• **Tasks and exercises**:
[1] According to the text about SAGE, what does the name SAGE stand for?
[2] In the Abstract section of the text about SAGE, list the outcomes it reports from the experiments, the analysis, and the fine-tuning.

• **Text section**:
🤖 AI Summary
This work addresses the latent reliability flaws of existing Text-to-SQL systems in real-world scenarios, which are difficult to uncover through current diagnostic methods reliant on static rules. To this end, we propose SAGE, a novel framework that enables the first automated and systematic exploration of model vulnerabilities in Text-to-SQL translation. SAGE leverages large language models to generate vulnerability hypotheses and designs targeted perturbations guided by a dynamically evolving Vulnerability Codex, iteratively validating and cataloging failure modes. Extensive experiments across multiple state-of-the-art open-source large language models reveal numerous previously unknown failure cases, exposing their structural fragility. Furthermore, lightweight fine-tuning using the generated adversarial samples substantially enhances model robustness and demonstrates the feasibility of cross-model transferable repairs.
📝 Abstract
While Large Language Models (LLMs) have achieved remarkable success in Text-to-SQL tasks, their deployment in real-world environments is hindered by latent reliability issues. Identifying these latent weaknesses is critical for building trustworthy database interfaces, yet current diagnostic approaches rely heavily on static, expert-defined rules, which lack the capability for systematic and automated exploration. To bridge this gap, we propose SAGE (Systematic Automated Guided Exploration), a novel framework designed to autonomously uncover latent failure patterns in LLM-based Text-to-SQL generation. Specifically, SAGE generates vulnerability hypotheses for given samples and references a continuously evolving Vulnerability Codex to design targeted perturbations, thereby iteratively verifying and documenting potential defects. Extensive experiments on state-of-the-art open-source LLMs demonstrate that SAGE uncovers a substantial number of failure cases, highlighting the significant fragility of current models. Furthermore, our analysis reveals that the Vulnerability Codex exhibits strong cross-model transferability, indicating that the discovered patterns represent generalized structural weaknesses. Finally, we explore SAGE's potential for remediation. Although preliminary, lightweight fine-tuning on the generated samples yields promising improvements, suggesting a scalable pathway for closing the reliability loop in future work.

• **Records shown**:
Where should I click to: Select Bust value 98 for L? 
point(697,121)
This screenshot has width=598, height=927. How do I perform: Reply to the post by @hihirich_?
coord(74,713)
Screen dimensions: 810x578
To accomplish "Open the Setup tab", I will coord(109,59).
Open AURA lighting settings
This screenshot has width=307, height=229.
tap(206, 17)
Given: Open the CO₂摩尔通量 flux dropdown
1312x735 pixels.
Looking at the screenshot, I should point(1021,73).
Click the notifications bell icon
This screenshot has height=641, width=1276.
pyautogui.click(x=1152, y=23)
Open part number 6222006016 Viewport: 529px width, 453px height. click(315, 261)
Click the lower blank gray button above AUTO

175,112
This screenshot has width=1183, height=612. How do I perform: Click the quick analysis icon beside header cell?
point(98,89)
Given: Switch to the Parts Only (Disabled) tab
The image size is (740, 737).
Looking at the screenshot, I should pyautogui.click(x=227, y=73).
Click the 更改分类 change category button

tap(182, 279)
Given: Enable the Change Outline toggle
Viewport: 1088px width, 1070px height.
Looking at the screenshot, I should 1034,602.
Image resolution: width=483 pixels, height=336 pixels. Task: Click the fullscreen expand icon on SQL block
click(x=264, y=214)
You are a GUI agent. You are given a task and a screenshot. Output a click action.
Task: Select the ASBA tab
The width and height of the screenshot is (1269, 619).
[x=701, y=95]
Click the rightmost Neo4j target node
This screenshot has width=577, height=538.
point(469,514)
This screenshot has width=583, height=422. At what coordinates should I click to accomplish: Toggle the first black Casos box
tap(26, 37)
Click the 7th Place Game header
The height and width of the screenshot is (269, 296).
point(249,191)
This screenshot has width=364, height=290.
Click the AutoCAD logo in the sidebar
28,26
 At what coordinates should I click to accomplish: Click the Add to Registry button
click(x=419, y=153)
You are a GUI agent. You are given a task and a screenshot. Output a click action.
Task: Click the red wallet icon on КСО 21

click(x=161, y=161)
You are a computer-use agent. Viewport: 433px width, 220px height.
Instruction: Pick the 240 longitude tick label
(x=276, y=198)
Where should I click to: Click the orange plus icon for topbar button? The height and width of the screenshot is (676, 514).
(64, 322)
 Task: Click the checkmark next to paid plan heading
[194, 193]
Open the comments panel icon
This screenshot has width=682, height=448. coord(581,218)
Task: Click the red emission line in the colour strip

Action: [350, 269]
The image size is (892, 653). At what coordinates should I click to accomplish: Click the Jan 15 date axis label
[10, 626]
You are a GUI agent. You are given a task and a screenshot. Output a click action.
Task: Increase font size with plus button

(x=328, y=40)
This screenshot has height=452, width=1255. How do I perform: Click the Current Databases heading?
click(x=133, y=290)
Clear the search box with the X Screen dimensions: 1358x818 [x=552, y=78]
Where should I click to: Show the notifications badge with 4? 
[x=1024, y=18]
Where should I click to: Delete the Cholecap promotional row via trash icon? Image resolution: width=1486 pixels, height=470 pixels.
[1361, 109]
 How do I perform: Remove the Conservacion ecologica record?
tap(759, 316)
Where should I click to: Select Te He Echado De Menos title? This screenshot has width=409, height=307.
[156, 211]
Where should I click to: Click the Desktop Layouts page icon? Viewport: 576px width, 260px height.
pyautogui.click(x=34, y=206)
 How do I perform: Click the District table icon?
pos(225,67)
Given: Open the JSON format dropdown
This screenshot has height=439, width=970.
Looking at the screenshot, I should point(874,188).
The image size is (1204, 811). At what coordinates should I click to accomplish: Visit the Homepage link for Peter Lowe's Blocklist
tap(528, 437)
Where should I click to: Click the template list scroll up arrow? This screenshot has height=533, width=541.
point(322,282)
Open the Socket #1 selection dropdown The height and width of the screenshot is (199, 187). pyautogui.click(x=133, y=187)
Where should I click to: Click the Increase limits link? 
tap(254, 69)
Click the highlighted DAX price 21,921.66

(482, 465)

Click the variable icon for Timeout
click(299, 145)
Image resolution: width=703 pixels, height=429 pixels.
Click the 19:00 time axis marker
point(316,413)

• **Solutions to each task**:
[1] Systematic Automated Guided Exploration

[2]
- Experiments on state-of-the-art open-source LLMs show that SAGE uncovers a substantial number of failure cases, highlighting the significant fragility of current models.
- Analysis shows that the Vulnerability Codex has strong cross-model transferability, indicating that the discovered patterns are generalized structural weaknesses.
- Lightweight fine-tuning on the generated samples yields promising, though preliminary, improvements.